O dicionário explica a palavra “misoginia” como antipatia ou aversão mórbida às mulheres. Mas, na vida real, esse conceito é muito mais do que um verbete e alimenta a desigualdade, a violência e os discursos de ódio.
Em Presidente Prudente (SP), alunas de uma universidade privada foram expostas e avaliadas em um “ranking” sexual, compartilhado em um grupo fechado de um aplicativo de mensagens. O conteúdo foi vazado e expôs mensagens de teor sexual e depreciativo, gerando uma investigação da Polícia Civil, que havia recebido 10 denúncias de vítimas até esta terça-feira (25).
O caso provocou protestos com faixas e cartazes em frente à universidade, localizada às margens da Rodovia Raposo Tavares (SP-270).

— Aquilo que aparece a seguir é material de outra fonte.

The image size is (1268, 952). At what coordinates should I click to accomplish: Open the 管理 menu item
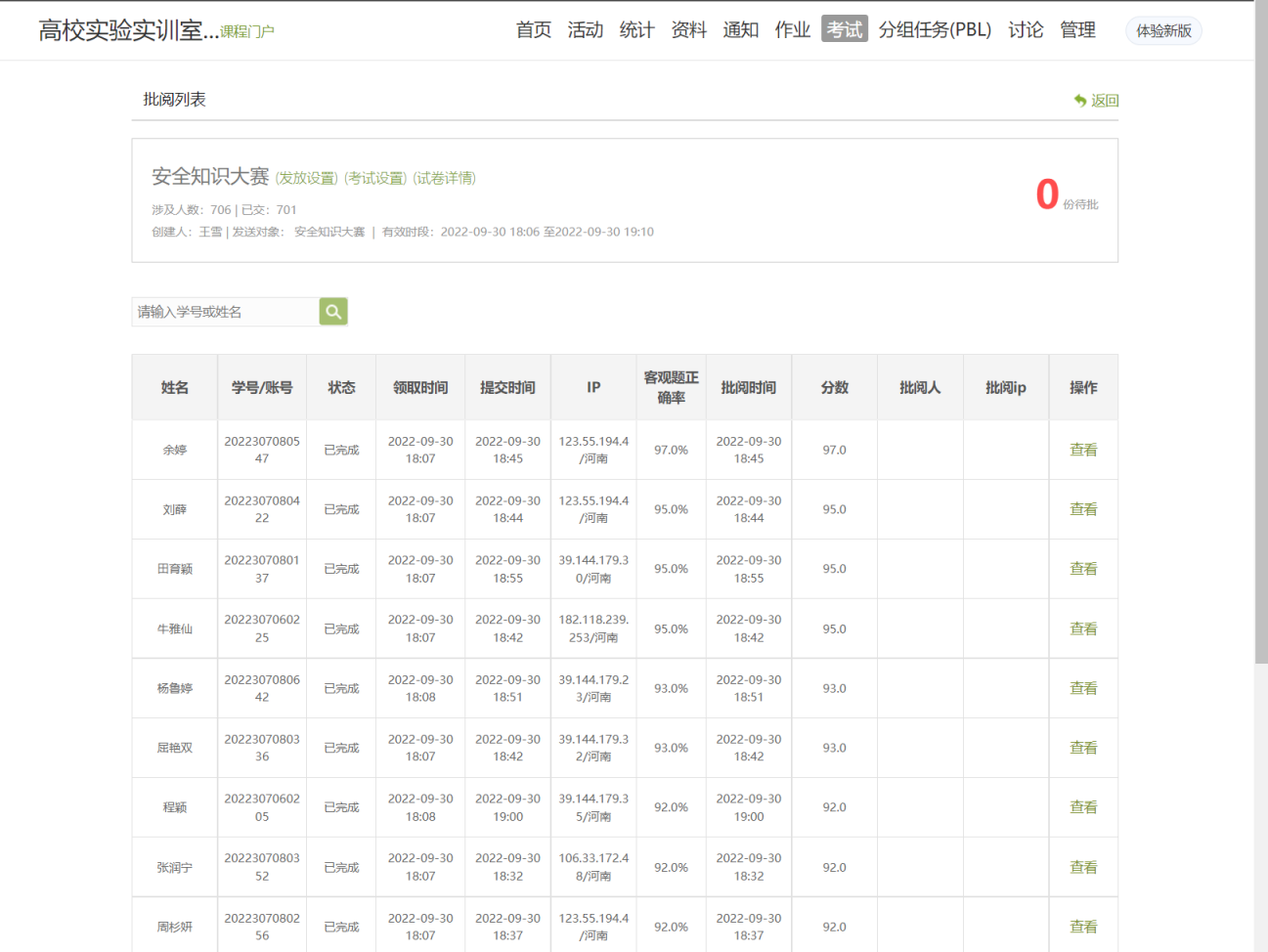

O coletivo “Frente pela Vida das Mulheres” emitiu uma nota de repúdio ao episódio, classificado como “um ato de misoginia organizada”.
A psicóloga e professora Viviane Melo de Mendonça, coordenadora do Núcleo de Estudos de Gênero, Diferenças e Sexualidades (NEGDS) da Universidade Federal de São Carlos (UFSCar), campus Sorocaba, concorda com a definição, esclarecendo que a palavra “organizada” não está sendo utilizada no sentido jurídico. “O termo descreve uma prática coletiva, planejada e sistematizada.
Não foi apenas um comentário individual, isolado. Houve apropriação de fotografias das estudantes, construção de critérios para classificá-las, produção de um ranking e circulação em um grupo específico.